-- Opening Marker --
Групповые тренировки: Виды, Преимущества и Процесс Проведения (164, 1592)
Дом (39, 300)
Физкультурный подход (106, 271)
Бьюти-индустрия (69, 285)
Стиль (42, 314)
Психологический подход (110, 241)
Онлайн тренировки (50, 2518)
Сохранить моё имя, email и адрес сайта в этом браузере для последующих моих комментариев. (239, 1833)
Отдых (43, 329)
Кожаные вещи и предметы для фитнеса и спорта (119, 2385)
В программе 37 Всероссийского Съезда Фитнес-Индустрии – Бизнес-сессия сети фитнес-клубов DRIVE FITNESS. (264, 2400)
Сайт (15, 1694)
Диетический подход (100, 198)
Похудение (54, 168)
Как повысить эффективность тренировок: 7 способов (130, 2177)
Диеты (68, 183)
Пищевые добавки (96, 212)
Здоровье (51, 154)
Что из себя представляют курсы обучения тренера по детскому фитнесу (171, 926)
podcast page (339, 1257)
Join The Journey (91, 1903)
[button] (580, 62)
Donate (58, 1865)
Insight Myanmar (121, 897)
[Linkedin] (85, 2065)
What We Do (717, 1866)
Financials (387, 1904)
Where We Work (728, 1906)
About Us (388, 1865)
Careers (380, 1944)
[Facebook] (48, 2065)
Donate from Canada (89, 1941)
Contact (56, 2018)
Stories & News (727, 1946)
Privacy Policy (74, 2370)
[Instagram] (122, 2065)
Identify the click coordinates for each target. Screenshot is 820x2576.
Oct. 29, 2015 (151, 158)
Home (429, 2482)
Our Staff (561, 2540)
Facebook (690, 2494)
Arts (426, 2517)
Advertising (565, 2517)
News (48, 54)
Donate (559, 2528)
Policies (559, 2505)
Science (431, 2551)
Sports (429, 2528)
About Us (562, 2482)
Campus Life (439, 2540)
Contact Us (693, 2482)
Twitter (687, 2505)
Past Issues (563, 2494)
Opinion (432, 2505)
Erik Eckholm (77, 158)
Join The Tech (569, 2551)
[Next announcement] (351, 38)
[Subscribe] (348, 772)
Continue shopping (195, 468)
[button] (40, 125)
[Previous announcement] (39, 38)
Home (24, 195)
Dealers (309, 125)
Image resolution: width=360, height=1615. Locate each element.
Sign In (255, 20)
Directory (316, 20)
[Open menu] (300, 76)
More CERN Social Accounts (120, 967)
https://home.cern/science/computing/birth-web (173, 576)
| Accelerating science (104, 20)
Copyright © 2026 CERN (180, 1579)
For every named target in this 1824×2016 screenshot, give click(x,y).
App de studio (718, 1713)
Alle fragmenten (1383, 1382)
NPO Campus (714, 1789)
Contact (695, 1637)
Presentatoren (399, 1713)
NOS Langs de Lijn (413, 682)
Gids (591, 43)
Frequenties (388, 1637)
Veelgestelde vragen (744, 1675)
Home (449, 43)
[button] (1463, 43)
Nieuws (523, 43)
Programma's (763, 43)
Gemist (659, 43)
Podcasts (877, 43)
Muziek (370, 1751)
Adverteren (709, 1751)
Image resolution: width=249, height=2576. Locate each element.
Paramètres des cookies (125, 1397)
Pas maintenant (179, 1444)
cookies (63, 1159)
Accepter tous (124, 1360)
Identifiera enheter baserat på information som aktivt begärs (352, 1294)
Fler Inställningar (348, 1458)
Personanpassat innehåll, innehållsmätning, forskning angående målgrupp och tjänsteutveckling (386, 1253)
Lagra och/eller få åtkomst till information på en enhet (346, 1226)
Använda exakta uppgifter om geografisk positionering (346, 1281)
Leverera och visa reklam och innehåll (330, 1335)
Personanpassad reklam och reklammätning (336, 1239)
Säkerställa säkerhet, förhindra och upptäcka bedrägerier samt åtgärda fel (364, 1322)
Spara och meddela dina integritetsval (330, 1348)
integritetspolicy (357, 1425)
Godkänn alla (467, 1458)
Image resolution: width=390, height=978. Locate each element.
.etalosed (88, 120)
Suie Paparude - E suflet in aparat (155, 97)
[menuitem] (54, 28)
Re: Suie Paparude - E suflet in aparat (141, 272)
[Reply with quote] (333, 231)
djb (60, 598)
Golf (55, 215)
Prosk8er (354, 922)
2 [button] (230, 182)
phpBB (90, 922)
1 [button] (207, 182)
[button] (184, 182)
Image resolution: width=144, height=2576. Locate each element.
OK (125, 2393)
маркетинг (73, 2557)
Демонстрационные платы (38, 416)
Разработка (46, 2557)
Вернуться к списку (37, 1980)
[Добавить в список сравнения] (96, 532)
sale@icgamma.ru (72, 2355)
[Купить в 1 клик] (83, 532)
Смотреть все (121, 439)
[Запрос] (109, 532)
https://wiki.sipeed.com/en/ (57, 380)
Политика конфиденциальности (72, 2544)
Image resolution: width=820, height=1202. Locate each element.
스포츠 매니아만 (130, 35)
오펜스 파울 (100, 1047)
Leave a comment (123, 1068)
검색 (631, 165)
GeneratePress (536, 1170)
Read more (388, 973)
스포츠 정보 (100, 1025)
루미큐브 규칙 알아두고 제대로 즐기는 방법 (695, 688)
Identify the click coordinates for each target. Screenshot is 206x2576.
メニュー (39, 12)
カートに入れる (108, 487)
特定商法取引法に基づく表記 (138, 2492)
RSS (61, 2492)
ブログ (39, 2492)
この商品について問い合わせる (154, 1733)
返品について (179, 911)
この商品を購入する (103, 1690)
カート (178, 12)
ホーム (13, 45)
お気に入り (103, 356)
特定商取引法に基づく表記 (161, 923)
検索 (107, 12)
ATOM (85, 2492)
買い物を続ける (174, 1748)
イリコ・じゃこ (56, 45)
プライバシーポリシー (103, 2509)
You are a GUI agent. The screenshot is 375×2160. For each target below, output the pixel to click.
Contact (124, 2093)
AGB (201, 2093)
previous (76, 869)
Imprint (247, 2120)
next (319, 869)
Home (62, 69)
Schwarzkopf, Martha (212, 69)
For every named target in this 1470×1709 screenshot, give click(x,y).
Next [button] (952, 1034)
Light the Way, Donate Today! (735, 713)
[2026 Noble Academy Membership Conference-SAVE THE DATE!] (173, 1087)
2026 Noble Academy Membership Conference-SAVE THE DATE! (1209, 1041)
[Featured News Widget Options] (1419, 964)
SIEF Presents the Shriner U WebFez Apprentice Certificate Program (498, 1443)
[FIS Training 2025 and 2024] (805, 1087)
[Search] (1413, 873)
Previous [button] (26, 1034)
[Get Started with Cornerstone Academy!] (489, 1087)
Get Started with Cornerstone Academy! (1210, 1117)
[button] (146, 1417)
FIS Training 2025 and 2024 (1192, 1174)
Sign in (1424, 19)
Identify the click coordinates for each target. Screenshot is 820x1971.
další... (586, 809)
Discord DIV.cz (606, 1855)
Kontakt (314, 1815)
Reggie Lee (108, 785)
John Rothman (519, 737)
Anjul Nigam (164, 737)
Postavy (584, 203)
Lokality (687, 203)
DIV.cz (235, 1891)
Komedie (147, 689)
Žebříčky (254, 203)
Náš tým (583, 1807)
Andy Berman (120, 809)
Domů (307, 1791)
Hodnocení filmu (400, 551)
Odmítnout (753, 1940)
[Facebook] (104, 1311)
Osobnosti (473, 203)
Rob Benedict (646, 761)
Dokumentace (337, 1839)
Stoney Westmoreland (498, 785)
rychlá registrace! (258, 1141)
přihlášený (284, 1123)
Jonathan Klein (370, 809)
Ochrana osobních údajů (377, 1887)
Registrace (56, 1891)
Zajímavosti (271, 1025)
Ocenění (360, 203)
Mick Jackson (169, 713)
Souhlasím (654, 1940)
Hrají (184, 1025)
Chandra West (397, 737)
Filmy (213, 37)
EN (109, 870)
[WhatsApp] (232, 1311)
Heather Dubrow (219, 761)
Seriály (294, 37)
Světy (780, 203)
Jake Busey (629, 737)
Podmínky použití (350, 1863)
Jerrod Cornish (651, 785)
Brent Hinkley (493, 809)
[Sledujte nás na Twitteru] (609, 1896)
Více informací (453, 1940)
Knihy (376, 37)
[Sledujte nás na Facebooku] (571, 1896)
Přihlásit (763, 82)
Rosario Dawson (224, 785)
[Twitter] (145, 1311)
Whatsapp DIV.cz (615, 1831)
-- Closing Marker --
Task objective:
What is needed is a verbatim copy of every line in the records above from the one containing "Science (431, 2551)" down to the one containing "https://home.cern/science/computing/birth-web (173, 576)", both included, and nothing more.

Solution for this task:
Science (431, 2551)
Sports (429, 2528)
About Us (562, 2482)
Campus Life (439, 2540)
Contact Us (693, 2482)
Twitter (687, 2505)
Past Issues (563, 2494)
Opinion (432, 2505)
Erik Eckholm (77, 158)
Join The Tech (569, 2551)
[Next announcement] (351, 38)
[Subscribe] (348, 772)
Continue shopping (195, 468)
[button] (40, 125)
[Previous announcement] (39, 38)
Home (24, 195)
Dealers (309, 125)
Image resolution: width=360, height=1615. Locate each element.
Sign In (255, 20)
Directory (316, 20)
[Open menu] (300, 76)
More CERN Social Accounts (120, 967)
https://home.cern/science/computing/birth-web (173, 576)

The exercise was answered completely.